● Compito assegnato: Cita parola per parola tutte le voci riportate qui sotto, senza modificarne alcuna parte.

● Dati da elaborare:
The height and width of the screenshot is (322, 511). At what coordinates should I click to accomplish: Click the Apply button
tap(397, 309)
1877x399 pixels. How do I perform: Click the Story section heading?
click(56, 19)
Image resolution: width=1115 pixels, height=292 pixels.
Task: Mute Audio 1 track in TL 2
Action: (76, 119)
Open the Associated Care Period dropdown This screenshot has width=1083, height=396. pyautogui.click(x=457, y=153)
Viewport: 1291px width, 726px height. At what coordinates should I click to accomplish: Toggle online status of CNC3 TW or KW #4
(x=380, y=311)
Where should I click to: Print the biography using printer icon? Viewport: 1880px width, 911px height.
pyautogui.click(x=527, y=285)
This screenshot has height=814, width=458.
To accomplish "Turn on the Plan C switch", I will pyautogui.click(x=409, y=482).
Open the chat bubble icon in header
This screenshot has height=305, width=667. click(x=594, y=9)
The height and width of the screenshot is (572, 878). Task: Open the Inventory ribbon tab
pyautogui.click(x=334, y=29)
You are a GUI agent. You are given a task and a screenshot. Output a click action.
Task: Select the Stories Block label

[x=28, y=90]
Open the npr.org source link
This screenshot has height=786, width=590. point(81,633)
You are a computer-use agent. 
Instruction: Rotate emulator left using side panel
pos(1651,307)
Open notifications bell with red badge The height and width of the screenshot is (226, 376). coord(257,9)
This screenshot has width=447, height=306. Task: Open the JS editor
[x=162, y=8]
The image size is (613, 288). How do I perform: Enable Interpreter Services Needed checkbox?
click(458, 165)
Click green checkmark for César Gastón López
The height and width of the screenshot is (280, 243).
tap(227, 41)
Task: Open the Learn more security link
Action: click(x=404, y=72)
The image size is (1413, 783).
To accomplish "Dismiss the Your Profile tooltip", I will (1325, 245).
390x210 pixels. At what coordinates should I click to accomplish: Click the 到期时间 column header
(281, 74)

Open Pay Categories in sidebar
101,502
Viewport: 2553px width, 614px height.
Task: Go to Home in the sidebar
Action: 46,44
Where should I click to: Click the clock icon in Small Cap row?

● Risposta al compito:
The height and width of the screenshot is (322, 511). At what coordinates should I click to accomplish: Click the Apply button
tap(397, 309)
1877x399 pixels. How do I perform: Click the Story section heading?
click(56, 19)
Image resolution: width=1115 pixels, height=292 pixels.
Task: Mute Audio 1 track in TL 2
Action: (76, 119)
Open the Associated Care Period dropdown This screenshot has width=1083, height=396. pyautogui.click(x=457, y=153)
Viewport: 1291px width, 726px height. At what coordinates should I click to accomplish: Toggle online status of CNC3 TW or KW #4
(x=380, y=311)
Where should I click to: Print the biography using printer icon? Viewport: 1880px width, 911px height.
pyautogui.click(x=527, y=285)
This screenshot has height=814, width=458.
To accomplish "Turn on the Plan C switch", I will pyautogui.click(x=409, y=482).
Open the chat bubble icon in header
This screenshot has height=305, width=667. click(x=594, y=9)
The height and width of the screenshot is (572, 878). Task: Open the Inventory ribbon tab
pyautogui.click(x=334, y=29)
You are a GUI agent. You are given a task and a screenshot. Output a click action.
Task: Select the Stories Block label

[x=28, y=90]
Open the npr.org source link
This screenshot has height=786, width=590. point(81,633)
You are a computer-use agent. 
Instruction: Rotate emulator left using side panel
pos(1651,307)
Open notifications bell with red badge The height and width of the screenshot is (226, 376). coord(257,9)
This screenshot has width=447, height=306. Task: Open the JS editor
[x=162, y=8]
The image size is (613, 288). How do I perform: Enable Interpreter Services Needed checkbox?
click(458, 165)
Click green checkmark for César Gastón López
The height and width of the screenshot is (280, 243).
tap(227, 41)
Task: Open the Learn more security link
Action: click(x=404, y=72)
The image size is (1413, 783).
To accomplish "Dismiss the Your Profile tooltip", I will (1325, 245).
390x210 pixels. At what coordinates should I click to accomplish: Click the 到期时间 column header
(281, 74)

Open Pay Categories in sidebar
101,502
Viewport: 2553px width, 614px height.
Task: Go to Home in the sidebar
Action: 46,44
Where should I click to: Click the clock icon in Small Cap row?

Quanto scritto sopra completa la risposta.